Steve Denning has written a great piece in Forbes on Clayton Christensen and how business school number crunchers are killing innovation by abstracting and reducing profitability to mere accounting tricks. (See Clayton Christensen: How Pursuit of Profits Kills Innovation and the U.S. Economy.)
Clayton Christensen coined the term “disruptive innovation” – a concept we are all experiencing through the transformation of business at the hands of social technologies.
Christensen’s argument targets profitability calculations like IRR (Internal Rate of Return) and RONA (Return on Net Assets) which have been excessively relied upon to rationalize the outsourcing of manufacturing.

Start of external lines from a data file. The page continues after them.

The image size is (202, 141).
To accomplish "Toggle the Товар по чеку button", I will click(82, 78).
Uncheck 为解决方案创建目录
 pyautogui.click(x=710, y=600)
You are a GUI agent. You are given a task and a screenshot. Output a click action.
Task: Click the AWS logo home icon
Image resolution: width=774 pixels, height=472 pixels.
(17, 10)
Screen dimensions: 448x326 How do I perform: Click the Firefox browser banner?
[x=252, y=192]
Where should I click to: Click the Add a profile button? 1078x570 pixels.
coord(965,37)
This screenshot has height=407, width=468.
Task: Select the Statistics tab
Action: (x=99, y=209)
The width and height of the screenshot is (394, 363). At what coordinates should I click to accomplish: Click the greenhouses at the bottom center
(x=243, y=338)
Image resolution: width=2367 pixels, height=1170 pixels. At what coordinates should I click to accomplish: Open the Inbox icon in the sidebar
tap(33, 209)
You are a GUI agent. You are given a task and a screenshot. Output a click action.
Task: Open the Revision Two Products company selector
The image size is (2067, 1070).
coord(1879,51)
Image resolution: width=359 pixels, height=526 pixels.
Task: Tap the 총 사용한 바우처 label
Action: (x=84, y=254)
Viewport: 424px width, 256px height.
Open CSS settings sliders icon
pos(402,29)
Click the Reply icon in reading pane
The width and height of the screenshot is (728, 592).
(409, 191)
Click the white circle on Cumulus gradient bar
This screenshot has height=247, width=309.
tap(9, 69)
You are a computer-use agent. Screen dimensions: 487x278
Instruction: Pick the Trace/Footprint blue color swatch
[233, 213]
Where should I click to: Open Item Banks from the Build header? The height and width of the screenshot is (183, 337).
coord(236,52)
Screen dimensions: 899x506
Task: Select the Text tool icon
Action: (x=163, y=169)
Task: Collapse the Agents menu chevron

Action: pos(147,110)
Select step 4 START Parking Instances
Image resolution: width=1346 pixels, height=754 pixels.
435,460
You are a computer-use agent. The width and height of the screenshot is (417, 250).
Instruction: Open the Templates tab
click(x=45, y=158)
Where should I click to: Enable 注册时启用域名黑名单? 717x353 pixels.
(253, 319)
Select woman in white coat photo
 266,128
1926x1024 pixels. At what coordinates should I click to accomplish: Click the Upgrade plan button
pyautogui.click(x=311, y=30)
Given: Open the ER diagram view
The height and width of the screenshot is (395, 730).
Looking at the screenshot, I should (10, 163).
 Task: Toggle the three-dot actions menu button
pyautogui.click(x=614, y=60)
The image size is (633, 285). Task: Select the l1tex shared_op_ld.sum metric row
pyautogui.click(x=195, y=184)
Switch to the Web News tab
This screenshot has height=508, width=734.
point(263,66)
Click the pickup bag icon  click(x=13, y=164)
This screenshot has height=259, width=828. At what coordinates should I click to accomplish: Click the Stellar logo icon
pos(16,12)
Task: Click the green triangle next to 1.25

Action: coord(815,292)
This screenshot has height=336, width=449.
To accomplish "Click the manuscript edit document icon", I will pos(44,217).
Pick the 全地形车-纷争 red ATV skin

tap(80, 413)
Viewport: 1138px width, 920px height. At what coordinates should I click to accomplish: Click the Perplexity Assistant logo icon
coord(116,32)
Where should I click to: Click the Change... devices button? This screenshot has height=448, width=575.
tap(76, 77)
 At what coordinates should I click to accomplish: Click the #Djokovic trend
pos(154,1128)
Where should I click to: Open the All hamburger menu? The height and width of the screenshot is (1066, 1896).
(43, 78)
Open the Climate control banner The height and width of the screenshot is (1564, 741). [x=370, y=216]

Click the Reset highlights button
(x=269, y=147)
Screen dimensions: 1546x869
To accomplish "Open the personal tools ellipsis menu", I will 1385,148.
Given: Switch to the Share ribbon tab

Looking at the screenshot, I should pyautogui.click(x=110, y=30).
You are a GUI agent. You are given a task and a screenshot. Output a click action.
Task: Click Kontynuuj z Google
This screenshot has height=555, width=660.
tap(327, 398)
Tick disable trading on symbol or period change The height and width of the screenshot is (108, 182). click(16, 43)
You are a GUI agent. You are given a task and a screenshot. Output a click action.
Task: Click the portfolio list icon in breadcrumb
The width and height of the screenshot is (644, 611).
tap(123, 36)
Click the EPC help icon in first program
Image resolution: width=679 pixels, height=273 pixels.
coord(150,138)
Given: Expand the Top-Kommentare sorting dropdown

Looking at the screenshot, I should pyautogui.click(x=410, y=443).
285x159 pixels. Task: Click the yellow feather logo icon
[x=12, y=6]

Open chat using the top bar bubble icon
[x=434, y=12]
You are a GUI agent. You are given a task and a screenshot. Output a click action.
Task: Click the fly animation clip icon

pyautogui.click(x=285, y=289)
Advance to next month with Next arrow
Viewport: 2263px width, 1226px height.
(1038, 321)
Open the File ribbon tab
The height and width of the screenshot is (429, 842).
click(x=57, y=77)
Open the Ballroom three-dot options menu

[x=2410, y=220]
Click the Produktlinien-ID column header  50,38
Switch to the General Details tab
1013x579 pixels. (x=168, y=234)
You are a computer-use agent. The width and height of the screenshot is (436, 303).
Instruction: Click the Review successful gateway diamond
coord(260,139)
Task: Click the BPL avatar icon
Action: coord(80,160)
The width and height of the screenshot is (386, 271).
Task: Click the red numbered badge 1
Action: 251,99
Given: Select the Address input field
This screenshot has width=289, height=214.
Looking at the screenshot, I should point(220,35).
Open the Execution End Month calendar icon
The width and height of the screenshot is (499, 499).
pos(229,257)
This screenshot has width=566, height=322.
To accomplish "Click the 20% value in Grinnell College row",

These calculations ultimately fail for the same reasons that we pursue unlimited economic growth at the expense of fouling our own ecological nests: externalization of key costs.
Businesses that excessively focus on profits overlook:
1. Cost of lost manufacturing knowledge, possibly forever;
2. Cost of lost ability to innovate (see #1);
3. Consequent cost of current business being lost to competitors who can make better products cheaper.
Externalization of essential values is becoming the meme of our time. It is at the root of vast ecological destruction and now significant economic decline among the wealthiest of societies.
This way of thinking cannot go on forever. The question is: is there too much water under the bridge for developed economies to turn back the tide?